ZONFA VIA DA MAGIONE PAPALE, L’ABRUZZO PERDE UN’ALTRA STELLA?


L’AQUILA – Con l’addio di William Zonfa al ristorante Magione Papale, l’Abruzzo potrebbe perdere un’altra stella.

Se l’edizione 2020 della Guida Michelin ha tolto, dopo 10 anni di conferme una Stella a Les Paillotes della famiglia De Cecco, le previsioni per il 2021, con la scelta di Zonfa di lanciarsi in nuovi progetti, sembrano anticipare una nuova perdita.

“La Stella Michelin è il risultato di un binomio chef-ristorante – spiega a Virtù Quotidiane il giornalista enogastronomico Massimo Di Cintio – . È chiaro che di fronte a un cambiamento così radicale in un ristorante la Stella possa essere sospesa”.

Secondo l’esperto in comunicazione, infatti, tutto si gioca anche sulla linea temporale e gli scenari che si possono aprire sono diversi.

“Se William Zonfa dovesse avviare un suo personale progetto in tempi stretti, è verosimile una visita da parte della Guida per valutare di confermare allo chef la Stella anche nel nuovo contesto”.

Stesso discorso per il ristorante.
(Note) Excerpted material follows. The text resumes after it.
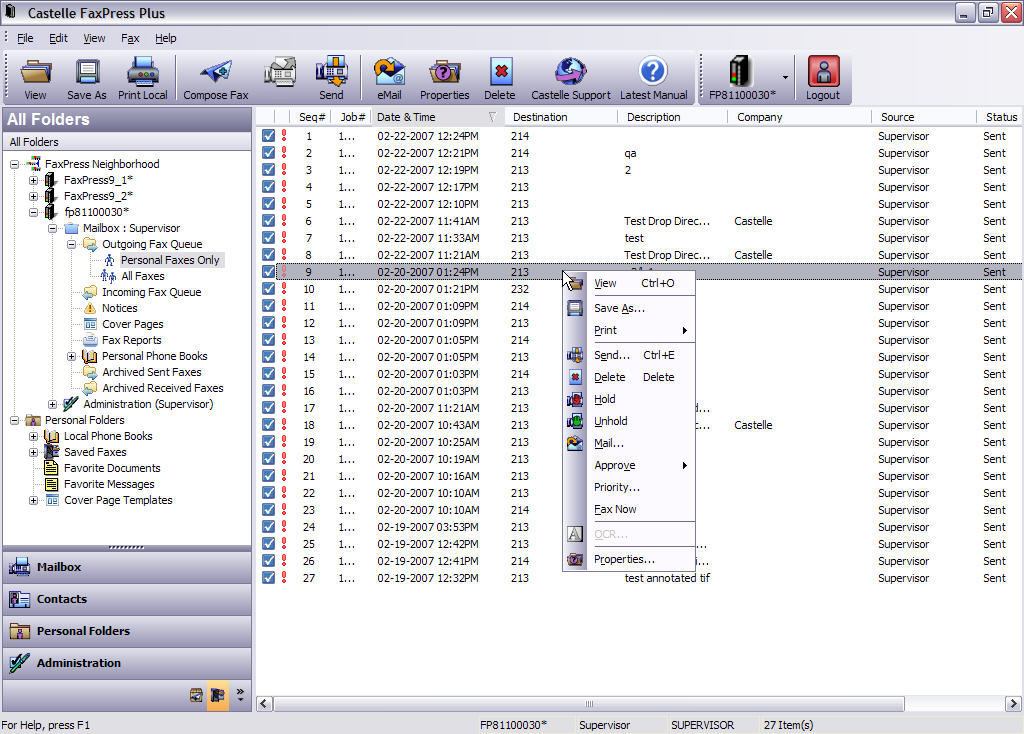Click the Properties toolbar icon
This screenshot has width=1024, height=734.
coord(444,74)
Se Magione Papale dovesse individuare subito un nuovo chef, dalle capacità straordinarie, anche in questo caso una visita da parte della Guida potrebbe portare alla conferma della Stella.

Quest’ultima dinamica è esattamente quella accaduta per diversi anni al Cafè Les Paillotes di Pescara.
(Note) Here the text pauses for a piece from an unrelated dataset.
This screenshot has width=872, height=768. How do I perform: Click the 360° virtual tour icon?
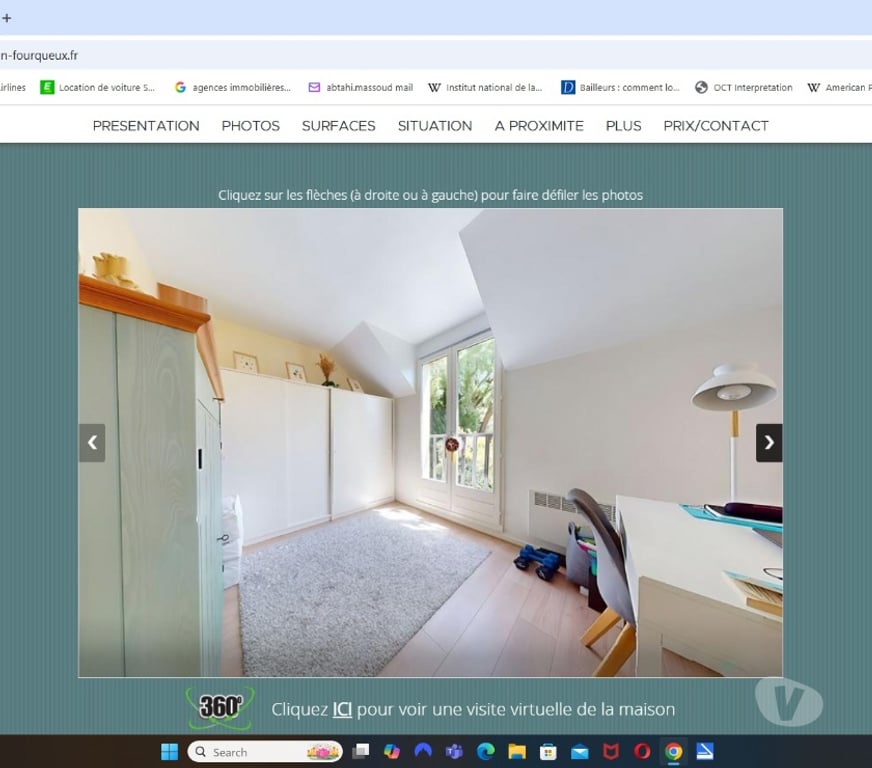[220, 707]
La prima Stella arrivò infatti nel 2010 con la cucina di Antonio Strammiello. Gli chef avvicendatisi negli anni successivi, prima Davide Pezzuto e poi Matteo Iannaccone, hanno convinto i critici della guida, tanto da confermare il ristorante di Pescara tra le stelle Michelin.

“Non c’è stata una discontinuità – sottolinea Di Cintio – e la supervisione di Heinz Beck ha agevolato la conferma”.

Le cose sono cambiate negli ultimi anni, oltre che per il nuovo chef scelto, anche per tante altre novità che, evidentemente, non hanno conquistato la guida stellata.

“Sarà difficile – dice ancora – che la vicenda Zonfa-Magione possa portare alla conferma di una Stella, tuttavia penso che potranno esserci delle belle sorprese nella guida del prossimo anno. Ci sono almeno tre giovani chef, in altrettante province, che potrebbero ambire alla Stella, che la Guida Michelin tiene sott’occhio”.

Sui nomi, però, da Di Cintio massimo riserbo.